§ **Directions for this task**
Pictures aside, write out every record exactly as it appears.

§ **Record extracts**
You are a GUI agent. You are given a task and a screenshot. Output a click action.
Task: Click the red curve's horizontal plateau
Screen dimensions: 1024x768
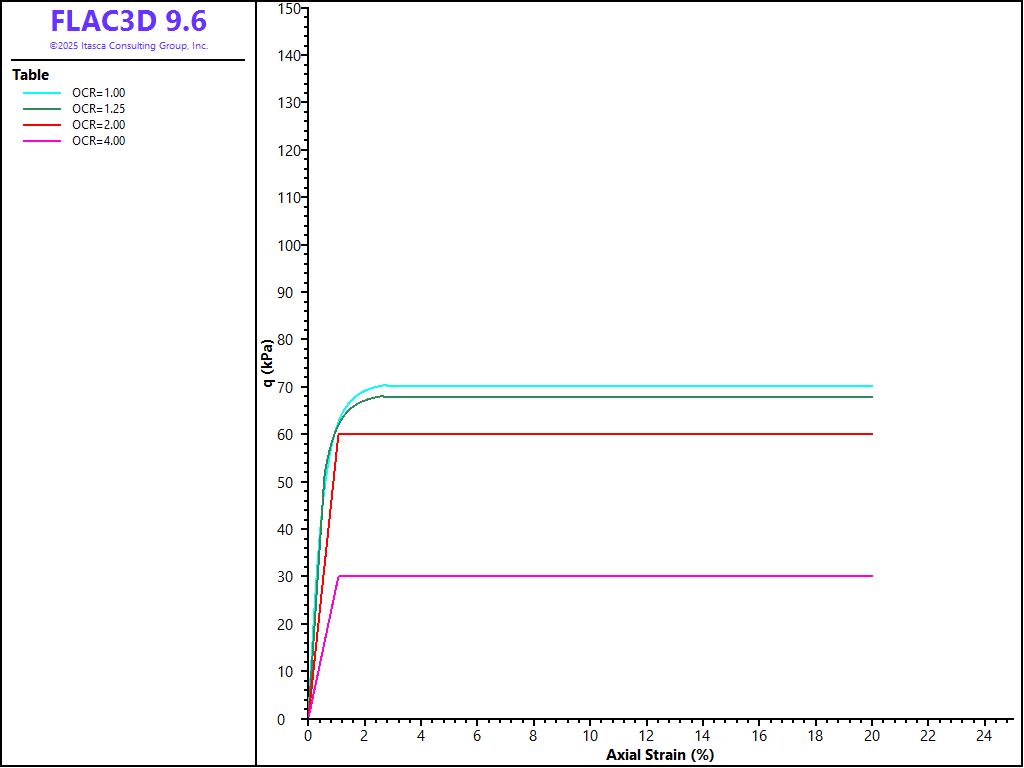600,434
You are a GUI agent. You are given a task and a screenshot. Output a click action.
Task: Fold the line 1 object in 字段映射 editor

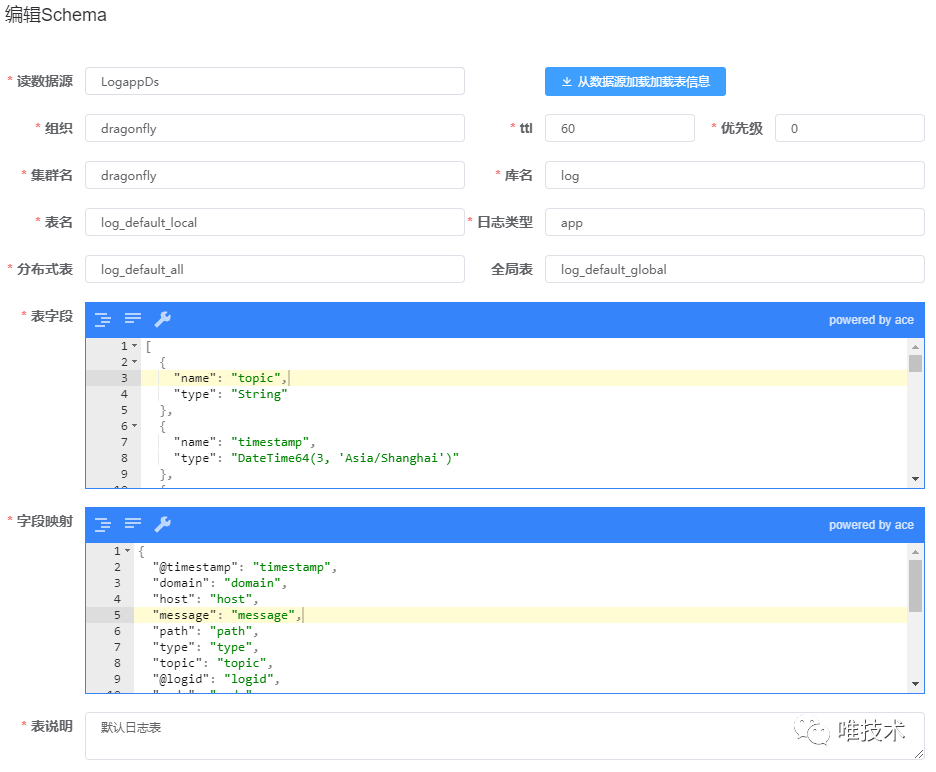coord(128,551)
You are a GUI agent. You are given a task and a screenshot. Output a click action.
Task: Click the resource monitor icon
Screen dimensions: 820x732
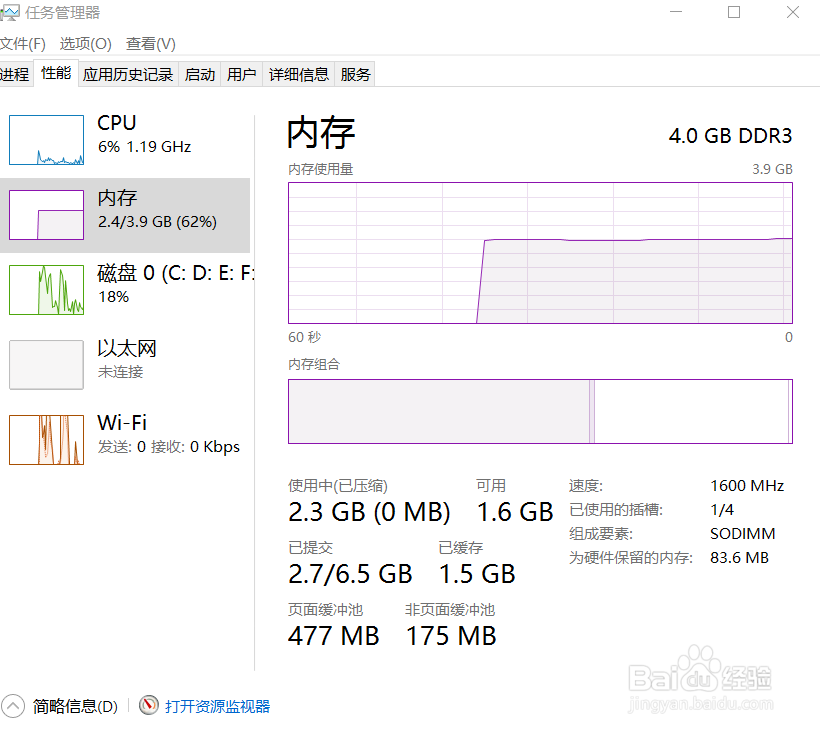pyautogui.click(x=147, y=706)
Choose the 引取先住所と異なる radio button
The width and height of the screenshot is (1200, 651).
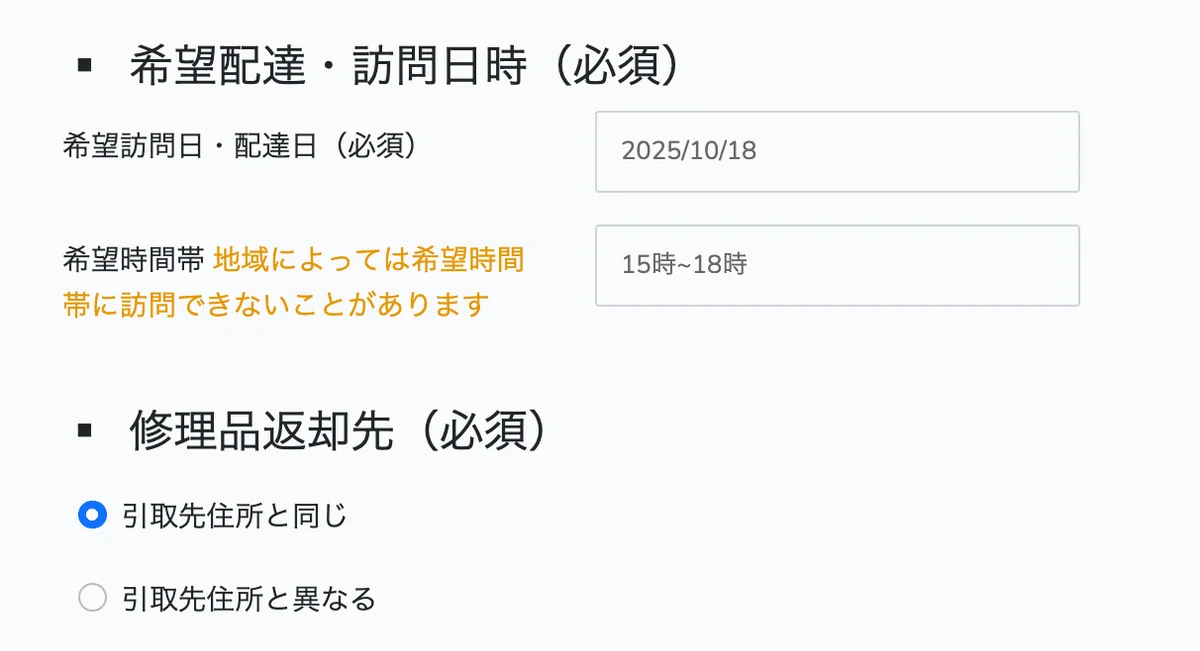[92, 598]
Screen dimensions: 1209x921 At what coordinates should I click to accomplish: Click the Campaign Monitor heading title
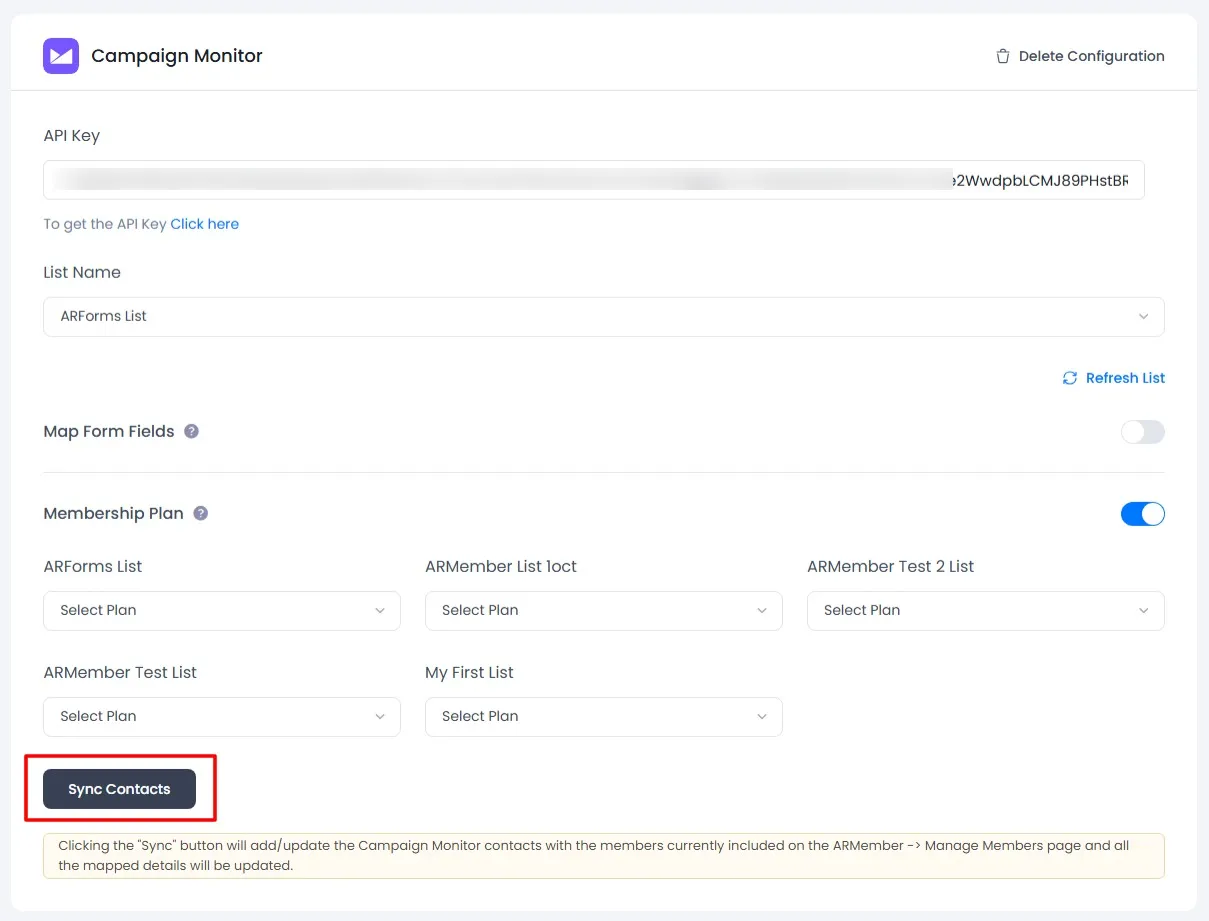coord(177,56)
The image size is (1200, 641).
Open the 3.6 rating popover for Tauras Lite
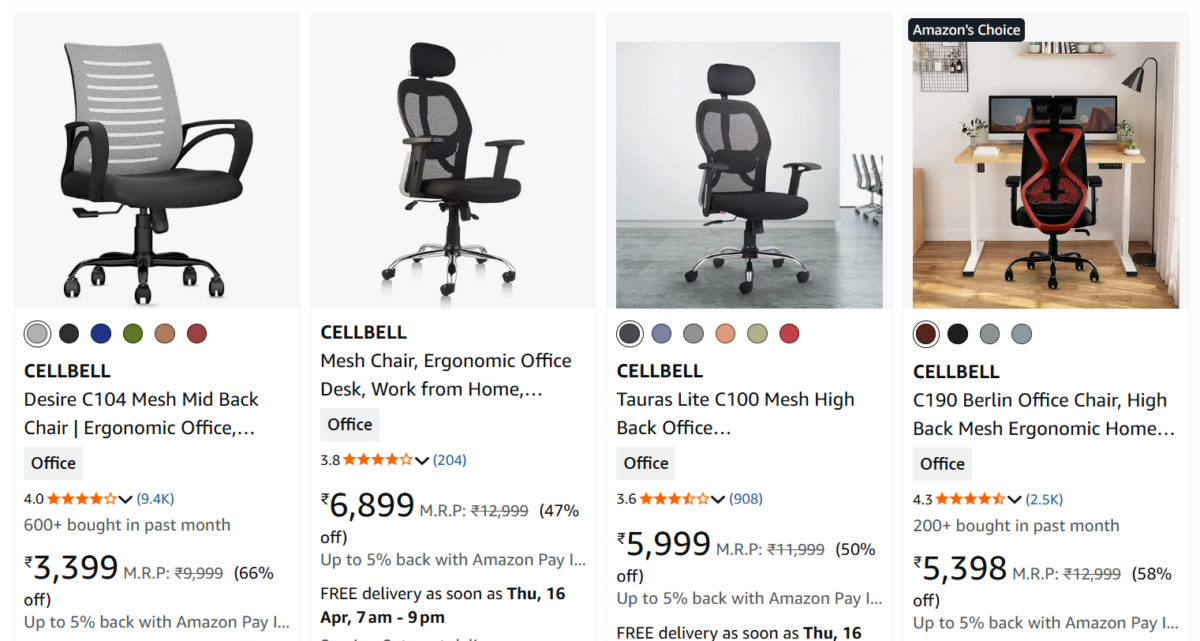click(x=718, y=499)
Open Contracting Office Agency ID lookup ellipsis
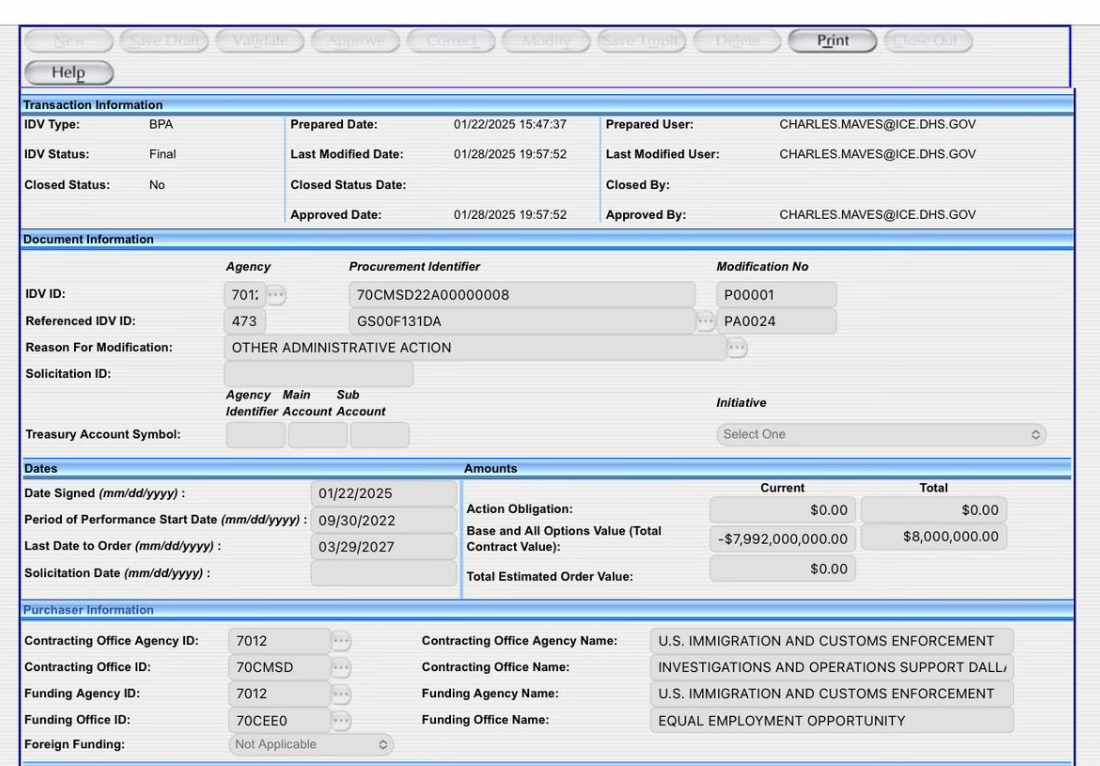 pyautogui.click(x=341, y=641)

§ **Solution for this problem**
You are a GUI agent. You are given a task and a screenshot. Output a click action.
Task: Click the red curve's horizontal plateau
Screen dimensions: 1024x768
600,434
You are a GUI agent. You are given a task and a screenshot. Output a click action.
Task: Fold the line 1 object in 字段映射 editor

coord(128,551)
You are a GUI agent. You are given a task and a screenshot. Output a click action.
Task: Click the resource monitor icon
Screen dimensions: 820x732
pyautogui.click(x=147, y=706)
Choose the 引取先住所と異なる radio button
The width and height of the screenshot is (1200, 651).
[92, 598]
Screen dimensions: 1209x921 At what coordinates should I click to accomplish: Click the Campaign Monitor heading title
coord(177,56)
The image size is (1200, 641).
Open the 3.6 rating popover for Tauras Lite
click(x=718, y=499)
Open Contracting Office Agency ID lookup ellipsis
 pyautogui.click(x=341, y=641)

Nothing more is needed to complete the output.